Por isto tudo e muito mais, que fica por dizer, como não amar São Paulo por toda a minha vida?!

VISTO DE FORA

Dias sem ir a Portugal: 112 dias

Nas noticias por aqui (ainda) se fala nas eleições para a Presidência da República de Outubro.

Um número surpreendente: A população da Cidade de São Paulo de 12 milhões vive numa área de 1.521 km2 (https://www.ibge.gov.br/geociencias-novoportal/por-cidade-estado-geociencias.html?t=destaques&c=3550308), enquanto que a população de Portugal é de 10 milhões e vive numa área de 92.152 km2 (https://countrymeters.info/pt/Portugal e https://www.portugal.gov.pt/pt/gc21/portugal/sobre-portugal).

Sabia que por cá foi criado um App em prol do voto consciente e contra a corrupção, que é um Detetor de Corrupção chamado “Vigie Aqui” (http://www.vigieaqui.com.br/), que utiliza reconhecimento facial (98% de precisão) para identificar o político fotografado (os eleitores podem fotografar o rosto do político em qualquer lugar: nas ruas, na TV, na internet, em revistas e jornais) e revela imediatamente, na tela do celular, quais processos de corrupção ou processos administrativos ele responde na Justiça.

Helena Vila Verde

Helena Vila Verde

SÃO PAULO, BRASIL

Nascida no Porto, é uma mulher do norte que rumou com o marido, na altura namorado, para o Brasil em 2011 à procura de novas experiências, culturas e oportunidades. Adora viajar, comer e sente muita falta do mar.
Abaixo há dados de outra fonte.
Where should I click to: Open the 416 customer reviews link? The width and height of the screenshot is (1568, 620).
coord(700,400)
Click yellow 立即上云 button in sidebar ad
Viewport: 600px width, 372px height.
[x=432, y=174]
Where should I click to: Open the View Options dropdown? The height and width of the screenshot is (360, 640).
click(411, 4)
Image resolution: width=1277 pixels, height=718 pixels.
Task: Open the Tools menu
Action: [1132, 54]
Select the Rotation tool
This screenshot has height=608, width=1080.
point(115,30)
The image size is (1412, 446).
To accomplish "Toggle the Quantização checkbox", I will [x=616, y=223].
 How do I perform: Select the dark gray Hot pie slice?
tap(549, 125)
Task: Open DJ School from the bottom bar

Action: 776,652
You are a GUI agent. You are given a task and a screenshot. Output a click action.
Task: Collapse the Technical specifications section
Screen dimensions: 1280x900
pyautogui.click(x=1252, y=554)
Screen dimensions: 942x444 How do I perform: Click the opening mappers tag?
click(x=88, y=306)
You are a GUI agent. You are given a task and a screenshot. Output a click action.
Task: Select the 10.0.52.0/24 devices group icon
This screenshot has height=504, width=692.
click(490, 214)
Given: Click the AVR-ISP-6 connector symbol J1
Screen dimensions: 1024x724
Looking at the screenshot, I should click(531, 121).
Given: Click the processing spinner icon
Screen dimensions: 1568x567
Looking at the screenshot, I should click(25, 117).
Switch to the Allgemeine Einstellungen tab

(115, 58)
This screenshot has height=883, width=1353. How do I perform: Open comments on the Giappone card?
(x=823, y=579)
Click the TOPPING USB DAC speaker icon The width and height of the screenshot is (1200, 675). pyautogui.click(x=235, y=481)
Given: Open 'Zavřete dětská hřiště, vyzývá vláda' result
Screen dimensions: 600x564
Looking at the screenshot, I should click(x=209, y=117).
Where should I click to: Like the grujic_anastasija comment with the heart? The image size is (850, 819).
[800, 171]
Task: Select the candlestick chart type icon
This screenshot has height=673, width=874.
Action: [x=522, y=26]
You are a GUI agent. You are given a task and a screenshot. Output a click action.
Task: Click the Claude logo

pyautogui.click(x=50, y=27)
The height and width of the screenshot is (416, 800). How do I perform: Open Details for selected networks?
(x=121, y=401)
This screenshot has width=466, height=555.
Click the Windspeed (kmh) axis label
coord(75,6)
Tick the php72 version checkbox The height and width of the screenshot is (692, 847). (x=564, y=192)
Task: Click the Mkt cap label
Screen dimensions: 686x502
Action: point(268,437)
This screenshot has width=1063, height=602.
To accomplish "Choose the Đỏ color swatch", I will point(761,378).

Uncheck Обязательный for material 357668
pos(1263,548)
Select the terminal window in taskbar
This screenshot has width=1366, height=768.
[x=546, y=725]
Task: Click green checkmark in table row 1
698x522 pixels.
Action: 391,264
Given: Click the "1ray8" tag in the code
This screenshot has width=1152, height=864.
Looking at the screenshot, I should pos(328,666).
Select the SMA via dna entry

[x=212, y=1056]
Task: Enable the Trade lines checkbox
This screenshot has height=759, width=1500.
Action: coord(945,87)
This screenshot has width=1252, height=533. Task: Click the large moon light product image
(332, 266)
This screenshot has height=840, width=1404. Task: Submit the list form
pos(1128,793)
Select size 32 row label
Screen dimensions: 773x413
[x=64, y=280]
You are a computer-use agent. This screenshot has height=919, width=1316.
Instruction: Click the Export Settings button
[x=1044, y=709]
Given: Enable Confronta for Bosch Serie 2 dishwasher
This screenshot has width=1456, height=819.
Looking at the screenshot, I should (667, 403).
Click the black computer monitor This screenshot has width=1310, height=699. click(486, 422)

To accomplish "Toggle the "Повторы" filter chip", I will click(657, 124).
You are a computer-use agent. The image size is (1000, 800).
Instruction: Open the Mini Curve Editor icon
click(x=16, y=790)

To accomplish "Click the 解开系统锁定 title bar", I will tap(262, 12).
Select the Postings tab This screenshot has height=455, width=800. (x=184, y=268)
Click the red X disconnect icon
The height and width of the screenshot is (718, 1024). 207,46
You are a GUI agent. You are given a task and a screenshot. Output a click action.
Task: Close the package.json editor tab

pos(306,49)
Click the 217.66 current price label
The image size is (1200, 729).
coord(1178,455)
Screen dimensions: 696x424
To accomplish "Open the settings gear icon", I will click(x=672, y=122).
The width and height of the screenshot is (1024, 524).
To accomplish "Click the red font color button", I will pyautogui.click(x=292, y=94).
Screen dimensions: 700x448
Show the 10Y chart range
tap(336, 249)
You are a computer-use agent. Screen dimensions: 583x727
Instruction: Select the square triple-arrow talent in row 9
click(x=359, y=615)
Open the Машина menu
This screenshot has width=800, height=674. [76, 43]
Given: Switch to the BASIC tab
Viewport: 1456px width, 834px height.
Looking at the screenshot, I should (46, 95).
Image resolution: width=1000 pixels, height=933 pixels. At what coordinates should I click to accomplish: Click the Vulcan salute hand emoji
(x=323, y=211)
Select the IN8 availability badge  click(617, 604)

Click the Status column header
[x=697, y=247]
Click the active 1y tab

Estudou direito na Faculdade de Direito da Universidade do Porto e trabalhou como advogada e consultora de tributação internacional até 2015. Depois de uma pequena pausa após o nascimento de sua filha, decidiu repensar a sua vida profissional e acabou fazendo uma mudança radical de vida e viver mais uma aventura: ser atriz. Hoje está a dar os seus primeiros passos como atriz e é também corretora numa Boutique Imobiliária.